» **Exercise requirements**
For the string "size", work out how many lines of the data contain it and give that number with nothing added.

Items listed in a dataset

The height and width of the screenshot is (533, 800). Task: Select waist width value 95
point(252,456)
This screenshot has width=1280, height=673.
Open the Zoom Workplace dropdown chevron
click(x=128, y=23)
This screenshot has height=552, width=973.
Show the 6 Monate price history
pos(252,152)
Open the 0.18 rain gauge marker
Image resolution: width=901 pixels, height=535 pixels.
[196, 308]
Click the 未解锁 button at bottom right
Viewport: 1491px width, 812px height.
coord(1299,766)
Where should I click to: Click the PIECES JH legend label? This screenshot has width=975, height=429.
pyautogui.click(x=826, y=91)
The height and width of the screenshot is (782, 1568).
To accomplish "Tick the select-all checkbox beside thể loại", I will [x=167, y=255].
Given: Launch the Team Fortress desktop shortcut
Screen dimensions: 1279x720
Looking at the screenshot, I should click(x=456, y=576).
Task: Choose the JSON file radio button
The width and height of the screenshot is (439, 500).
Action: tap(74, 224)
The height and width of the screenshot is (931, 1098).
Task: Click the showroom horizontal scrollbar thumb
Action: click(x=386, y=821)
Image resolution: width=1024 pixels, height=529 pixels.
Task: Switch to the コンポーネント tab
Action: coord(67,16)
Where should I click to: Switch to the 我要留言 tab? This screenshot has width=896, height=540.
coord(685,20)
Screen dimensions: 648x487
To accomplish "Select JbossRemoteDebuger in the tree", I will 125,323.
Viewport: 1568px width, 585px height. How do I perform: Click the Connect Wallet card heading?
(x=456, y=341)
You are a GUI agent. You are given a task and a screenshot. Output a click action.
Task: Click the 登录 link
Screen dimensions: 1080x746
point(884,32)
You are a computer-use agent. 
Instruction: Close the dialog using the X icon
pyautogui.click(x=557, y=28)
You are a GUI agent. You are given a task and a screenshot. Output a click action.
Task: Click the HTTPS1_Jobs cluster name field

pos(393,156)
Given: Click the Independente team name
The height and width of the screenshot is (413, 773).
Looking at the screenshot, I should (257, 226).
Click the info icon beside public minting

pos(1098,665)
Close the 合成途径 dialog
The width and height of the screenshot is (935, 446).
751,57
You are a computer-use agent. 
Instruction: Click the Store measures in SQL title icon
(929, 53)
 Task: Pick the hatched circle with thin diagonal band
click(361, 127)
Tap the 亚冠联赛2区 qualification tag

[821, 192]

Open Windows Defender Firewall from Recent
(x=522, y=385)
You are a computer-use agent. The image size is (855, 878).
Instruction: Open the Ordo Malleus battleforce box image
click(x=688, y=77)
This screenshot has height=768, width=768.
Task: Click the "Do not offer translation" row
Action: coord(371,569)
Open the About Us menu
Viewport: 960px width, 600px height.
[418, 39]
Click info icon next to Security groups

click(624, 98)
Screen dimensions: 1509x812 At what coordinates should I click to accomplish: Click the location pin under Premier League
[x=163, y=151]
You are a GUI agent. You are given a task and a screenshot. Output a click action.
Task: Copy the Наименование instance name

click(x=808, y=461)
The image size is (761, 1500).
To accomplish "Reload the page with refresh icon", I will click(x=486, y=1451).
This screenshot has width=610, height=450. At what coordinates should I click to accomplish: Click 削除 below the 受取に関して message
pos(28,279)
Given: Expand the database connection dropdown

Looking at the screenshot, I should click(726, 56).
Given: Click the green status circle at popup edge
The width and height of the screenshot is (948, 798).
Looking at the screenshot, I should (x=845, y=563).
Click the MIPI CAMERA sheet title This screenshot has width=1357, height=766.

» **Answer**
2